Your answer should be the full data, transcribed exactly, with no pictures in it.

----

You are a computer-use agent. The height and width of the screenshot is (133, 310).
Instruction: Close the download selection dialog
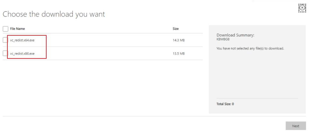point(302,8)
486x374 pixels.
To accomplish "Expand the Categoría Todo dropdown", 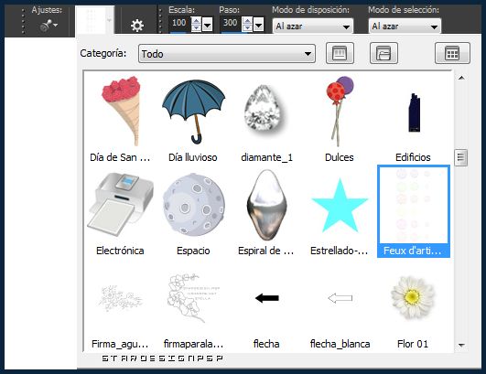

----

§ **Your solution**
You are a computer-use agent. The height and width of the screenshot is (133, 310).
Instruction: Close the download selection dialog
point(302,8)
486x374 pixels.
To accomplish "Expand the Categoría Todo dropdown", 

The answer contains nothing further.